- [Given entries]:

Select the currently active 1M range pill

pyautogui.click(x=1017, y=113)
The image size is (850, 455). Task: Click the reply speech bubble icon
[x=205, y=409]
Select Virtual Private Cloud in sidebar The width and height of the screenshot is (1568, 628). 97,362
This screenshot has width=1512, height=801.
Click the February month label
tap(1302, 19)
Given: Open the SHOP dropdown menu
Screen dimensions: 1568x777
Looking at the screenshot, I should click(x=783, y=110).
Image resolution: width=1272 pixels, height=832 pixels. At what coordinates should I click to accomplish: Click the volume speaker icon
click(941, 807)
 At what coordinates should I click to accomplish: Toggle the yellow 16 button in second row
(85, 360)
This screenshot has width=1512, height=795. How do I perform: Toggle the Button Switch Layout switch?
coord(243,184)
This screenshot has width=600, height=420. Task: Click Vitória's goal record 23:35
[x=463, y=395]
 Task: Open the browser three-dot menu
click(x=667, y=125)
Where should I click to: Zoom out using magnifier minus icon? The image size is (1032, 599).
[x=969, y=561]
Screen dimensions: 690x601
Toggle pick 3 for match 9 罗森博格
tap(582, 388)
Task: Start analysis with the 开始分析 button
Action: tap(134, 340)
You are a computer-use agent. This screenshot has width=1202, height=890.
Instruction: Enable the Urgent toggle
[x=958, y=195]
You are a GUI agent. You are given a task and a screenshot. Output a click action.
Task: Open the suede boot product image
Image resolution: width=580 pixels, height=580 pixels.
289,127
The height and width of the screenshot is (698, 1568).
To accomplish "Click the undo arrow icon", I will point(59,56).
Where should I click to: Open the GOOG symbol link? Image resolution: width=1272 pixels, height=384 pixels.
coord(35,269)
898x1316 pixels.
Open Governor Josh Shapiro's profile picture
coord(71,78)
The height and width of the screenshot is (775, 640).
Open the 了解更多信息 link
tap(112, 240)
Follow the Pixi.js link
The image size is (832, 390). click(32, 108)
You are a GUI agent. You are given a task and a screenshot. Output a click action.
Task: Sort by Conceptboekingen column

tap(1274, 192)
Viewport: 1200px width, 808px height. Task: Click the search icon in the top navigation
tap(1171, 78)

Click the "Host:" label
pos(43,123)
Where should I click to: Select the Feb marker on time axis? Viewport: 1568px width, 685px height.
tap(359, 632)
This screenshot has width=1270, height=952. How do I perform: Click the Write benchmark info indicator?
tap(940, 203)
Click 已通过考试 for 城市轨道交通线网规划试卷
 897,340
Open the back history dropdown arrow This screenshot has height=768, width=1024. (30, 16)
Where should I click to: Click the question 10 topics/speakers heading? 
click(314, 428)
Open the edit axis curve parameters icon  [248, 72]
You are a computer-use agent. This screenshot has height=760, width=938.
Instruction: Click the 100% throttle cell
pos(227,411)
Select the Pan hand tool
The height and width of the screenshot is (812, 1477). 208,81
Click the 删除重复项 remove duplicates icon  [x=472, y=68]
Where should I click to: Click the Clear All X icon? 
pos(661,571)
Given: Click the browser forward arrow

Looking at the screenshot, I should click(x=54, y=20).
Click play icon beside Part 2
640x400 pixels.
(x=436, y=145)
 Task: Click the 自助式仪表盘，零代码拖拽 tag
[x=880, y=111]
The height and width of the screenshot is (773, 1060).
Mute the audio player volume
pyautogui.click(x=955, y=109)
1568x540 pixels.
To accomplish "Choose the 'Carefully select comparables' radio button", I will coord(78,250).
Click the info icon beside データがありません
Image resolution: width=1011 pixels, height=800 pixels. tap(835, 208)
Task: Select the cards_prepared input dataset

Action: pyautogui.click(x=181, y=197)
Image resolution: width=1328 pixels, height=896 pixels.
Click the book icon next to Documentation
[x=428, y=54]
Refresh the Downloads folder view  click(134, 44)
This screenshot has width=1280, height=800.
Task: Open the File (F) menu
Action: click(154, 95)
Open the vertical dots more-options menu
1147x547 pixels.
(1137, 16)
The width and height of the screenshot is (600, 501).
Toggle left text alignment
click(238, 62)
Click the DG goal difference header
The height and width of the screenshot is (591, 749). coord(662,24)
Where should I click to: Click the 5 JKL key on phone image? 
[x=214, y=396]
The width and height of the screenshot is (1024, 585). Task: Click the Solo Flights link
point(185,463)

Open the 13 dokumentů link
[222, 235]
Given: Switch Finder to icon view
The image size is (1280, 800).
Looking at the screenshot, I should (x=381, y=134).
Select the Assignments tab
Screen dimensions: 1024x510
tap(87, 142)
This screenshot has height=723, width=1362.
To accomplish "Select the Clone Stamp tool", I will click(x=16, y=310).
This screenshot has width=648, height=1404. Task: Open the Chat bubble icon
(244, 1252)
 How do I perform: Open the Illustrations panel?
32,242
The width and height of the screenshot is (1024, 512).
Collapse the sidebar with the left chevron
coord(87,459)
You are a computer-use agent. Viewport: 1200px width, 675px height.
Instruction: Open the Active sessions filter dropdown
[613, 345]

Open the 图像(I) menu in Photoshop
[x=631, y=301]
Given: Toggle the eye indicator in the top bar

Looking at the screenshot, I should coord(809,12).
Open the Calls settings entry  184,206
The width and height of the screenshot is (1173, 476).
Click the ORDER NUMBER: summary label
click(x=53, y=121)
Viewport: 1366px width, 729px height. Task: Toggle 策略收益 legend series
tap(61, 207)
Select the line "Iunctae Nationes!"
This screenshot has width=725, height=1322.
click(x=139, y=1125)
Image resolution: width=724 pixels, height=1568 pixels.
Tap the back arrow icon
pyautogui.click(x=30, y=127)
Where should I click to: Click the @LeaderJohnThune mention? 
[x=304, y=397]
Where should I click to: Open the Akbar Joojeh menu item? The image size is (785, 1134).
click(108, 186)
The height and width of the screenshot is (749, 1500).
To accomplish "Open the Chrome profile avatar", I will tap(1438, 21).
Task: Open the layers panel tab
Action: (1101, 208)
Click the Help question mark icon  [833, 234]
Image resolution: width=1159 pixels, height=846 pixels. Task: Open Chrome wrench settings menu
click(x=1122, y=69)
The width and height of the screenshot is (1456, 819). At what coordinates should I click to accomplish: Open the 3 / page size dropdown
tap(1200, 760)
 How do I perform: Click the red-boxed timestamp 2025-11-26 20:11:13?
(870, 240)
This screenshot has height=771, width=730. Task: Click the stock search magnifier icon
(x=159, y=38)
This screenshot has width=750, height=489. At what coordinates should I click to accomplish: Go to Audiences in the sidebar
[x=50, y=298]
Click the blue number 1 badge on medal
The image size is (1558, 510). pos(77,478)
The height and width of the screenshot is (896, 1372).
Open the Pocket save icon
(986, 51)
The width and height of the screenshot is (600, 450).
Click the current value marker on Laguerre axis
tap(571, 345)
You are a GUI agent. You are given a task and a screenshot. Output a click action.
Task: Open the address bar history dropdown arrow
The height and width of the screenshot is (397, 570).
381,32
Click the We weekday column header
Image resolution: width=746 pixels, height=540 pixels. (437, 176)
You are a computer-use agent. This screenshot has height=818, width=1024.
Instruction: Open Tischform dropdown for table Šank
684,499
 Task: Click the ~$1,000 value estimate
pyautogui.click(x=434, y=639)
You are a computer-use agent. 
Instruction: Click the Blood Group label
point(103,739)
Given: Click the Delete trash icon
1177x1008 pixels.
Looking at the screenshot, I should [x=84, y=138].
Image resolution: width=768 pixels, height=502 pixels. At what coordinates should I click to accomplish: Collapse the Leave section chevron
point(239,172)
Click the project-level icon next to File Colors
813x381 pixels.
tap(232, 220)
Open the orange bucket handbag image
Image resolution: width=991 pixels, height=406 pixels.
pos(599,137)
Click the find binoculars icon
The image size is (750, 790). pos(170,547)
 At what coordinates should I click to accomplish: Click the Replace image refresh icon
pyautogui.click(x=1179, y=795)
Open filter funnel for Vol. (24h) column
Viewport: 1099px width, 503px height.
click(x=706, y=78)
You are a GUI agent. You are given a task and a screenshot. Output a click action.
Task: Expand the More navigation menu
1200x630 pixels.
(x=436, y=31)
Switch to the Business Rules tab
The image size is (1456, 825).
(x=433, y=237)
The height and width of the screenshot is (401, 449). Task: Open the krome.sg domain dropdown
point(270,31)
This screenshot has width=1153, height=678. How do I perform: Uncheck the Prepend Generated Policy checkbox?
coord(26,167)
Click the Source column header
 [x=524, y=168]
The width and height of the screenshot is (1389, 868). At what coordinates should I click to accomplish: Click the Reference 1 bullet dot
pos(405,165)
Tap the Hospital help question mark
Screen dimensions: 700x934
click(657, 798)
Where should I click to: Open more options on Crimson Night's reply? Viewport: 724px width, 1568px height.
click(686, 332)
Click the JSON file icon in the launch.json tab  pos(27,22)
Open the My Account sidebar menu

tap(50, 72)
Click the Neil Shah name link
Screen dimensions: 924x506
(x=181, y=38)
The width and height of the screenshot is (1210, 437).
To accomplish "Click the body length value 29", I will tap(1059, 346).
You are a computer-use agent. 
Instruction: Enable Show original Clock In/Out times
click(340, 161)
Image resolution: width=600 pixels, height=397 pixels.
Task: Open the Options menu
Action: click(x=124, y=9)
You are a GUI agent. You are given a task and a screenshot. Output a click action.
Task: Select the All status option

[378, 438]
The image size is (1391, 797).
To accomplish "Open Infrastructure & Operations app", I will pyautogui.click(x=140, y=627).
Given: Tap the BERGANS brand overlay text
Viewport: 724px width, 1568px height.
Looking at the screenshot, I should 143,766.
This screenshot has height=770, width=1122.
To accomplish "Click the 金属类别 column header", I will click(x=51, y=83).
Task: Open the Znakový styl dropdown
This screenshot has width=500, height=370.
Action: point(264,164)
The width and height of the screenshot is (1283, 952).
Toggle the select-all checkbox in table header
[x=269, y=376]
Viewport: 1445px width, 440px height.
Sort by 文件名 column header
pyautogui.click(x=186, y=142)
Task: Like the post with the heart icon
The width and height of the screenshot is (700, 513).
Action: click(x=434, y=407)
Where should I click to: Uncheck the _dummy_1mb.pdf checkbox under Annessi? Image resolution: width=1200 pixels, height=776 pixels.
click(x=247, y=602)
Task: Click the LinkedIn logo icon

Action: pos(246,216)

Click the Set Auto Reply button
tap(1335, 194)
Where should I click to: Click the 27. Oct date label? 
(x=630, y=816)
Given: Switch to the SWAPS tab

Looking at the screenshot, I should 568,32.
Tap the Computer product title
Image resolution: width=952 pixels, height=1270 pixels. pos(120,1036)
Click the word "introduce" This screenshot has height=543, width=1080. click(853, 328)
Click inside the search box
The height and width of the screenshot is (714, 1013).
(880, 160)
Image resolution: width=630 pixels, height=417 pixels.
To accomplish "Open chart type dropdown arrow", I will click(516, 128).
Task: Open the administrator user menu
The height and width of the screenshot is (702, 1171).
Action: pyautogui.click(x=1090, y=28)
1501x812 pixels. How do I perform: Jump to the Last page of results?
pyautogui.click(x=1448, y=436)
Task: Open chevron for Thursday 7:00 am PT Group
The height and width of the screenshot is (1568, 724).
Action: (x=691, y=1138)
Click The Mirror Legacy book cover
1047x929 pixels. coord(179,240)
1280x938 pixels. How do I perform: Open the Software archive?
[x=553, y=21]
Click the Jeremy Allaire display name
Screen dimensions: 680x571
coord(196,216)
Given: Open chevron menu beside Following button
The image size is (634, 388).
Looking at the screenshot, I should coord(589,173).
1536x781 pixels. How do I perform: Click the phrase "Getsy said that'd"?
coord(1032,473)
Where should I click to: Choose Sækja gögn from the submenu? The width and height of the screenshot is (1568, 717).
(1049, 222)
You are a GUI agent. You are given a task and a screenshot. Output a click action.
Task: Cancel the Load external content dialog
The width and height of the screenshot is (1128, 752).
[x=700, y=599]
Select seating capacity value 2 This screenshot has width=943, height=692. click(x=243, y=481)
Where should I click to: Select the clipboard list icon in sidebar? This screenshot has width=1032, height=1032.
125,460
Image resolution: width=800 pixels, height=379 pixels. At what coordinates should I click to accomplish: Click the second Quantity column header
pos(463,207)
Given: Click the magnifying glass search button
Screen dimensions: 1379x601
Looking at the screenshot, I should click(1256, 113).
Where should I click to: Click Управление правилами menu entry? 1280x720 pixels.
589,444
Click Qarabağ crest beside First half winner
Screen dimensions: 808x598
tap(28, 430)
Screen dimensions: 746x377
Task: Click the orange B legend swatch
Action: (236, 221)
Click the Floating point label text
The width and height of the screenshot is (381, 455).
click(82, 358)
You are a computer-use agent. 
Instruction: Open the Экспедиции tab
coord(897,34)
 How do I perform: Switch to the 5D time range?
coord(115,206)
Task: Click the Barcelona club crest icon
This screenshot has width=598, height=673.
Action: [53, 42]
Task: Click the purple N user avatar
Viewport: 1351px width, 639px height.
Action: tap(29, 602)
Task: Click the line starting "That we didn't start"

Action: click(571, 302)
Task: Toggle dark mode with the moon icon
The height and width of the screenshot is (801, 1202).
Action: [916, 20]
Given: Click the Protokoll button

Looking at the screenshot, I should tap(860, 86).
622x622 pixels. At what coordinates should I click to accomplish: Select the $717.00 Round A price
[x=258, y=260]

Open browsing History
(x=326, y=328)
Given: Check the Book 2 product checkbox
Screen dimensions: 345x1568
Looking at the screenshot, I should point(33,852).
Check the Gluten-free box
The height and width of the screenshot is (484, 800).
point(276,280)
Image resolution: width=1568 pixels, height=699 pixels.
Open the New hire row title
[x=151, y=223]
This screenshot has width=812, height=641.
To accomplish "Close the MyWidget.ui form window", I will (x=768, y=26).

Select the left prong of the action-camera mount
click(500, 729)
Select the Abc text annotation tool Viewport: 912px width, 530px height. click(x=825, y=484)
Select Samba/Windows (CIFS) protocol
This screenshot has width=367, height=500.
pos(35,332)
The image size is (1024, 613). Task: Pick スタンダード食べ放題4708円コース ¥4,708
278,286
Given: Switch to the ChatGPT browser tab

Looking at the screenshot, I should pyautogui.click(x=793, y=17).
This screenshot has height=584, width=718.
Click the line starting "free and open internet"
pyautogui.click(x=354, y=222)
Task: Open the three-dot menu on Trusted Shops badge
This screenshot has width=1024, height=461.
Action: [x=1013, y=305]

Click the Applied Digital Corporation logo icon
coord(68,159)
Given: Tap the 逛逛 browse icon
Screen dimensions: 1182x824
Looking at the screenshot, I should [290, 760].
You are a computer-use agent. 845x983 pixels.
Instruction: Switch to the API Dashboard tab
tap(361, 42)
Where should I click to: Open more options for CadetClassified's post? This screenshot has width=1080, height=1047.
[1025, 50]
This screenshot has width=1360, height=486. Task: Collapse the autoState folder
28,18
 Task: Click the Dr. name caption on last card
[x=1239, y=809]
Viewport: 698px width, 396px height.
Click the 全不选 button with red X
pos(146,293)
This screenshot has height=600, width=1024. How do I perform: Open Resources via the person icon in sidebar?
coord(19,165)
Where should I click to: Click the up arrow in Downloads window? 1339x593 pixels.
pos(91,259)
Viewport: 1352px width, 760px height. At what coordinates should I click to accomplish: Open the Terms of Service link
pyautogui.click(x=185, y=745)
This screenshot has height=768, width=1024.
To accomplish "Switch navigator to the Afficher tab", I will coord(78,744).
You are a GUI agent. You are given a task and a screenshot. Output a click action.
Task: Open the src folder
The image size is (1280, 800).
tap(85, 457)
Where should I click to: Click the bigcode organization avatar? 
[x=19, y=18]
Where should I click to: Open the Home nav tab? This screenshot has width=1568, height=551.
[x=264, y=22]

- [Action item]:
From the entries above, print the lines beginning at the one with "Where should I click to: Click Управление" and stopping after the one with "Task: Open the three-dot", exactly as written and with nothing else.

- [Problem solution]:
Where should I click to: Click Управление правилами menu entry? 1280x720 pixels.
589,444
Click Qarabağ crest beside First half winner
Screen dimensions: 808x598
tap(28, 430)
Screen dimensions: 746x377
Task: Click the orange B legend swatch
Action: (236, 221)
Click the Floating point label text
The width and height of the screenshot is (381, 455).
click(82, 358)
You are a computer-use agent. 
Instruction: Open the Экспедиции tab
coord(897,34)
 How do I perform: Switch to the 5D time range?
coord(115,206)
Task: Click the Barcelona club crest icon
This screenshot has width=598, height=673.
Action: [53, 42]
Task: Click the purple N user avatar
Viewport: 1351px width, 639px height.
Action: tap(29, 602)
Task: Click the line starting "That we didn't start"

Action: click(571, 302)
Task: Toggle dark mode with the moon icon
The height and width of the screenshot is (801, 1202).
Action: [916, 20]
Given: Click the Protokoll button

Looking at the screenshot, I should tap(860, 86).
622x622 pixels. At what coordinates should I click to accomplish: Select the $717.00 Round A price
[x=258, y=260]

Open browsing History
(x=326, y=328)
Given: Check the Book 2 product checkbox
Screen dimensions: 345x1568
Looking at the screenshot, I should point(33,852).
Check the Gluten-free box
The height and width of the screenshot is (484, 800).
point(276,280)
Image resolution: width=1568 pixels, height=699 pixels.
Open the New hire row title
[x=151, y=223]
This screenshot has width=812, height=641.
To accomplish "Close the MyWidget.ui form window", I will (x=768, y=26).

Select the left prong of the action-camera mount
click(500, 729)
Select the Abc text annotation tool Viewport: 912px width, 530px height. click(x=825, y=484)
Select Samba/Windows (CIFS) protocol
This screenshot has width=367, height=500.
pos(35,332)
The image size is (1024, 613). Task: Pick スタンダード食べ放題4708円コース ¥4,708
278,286
Given: Switch to the ChatGPT browser tab

Looking at the screenshot, I should pyautogui.click(x=793, y=17).
This screenshot has height=584, width=718.
Click the line starting "free and open internet"
pyautogui.click(x=354, y=222)
Task: Open the three-dot menu on Trusted Shops badge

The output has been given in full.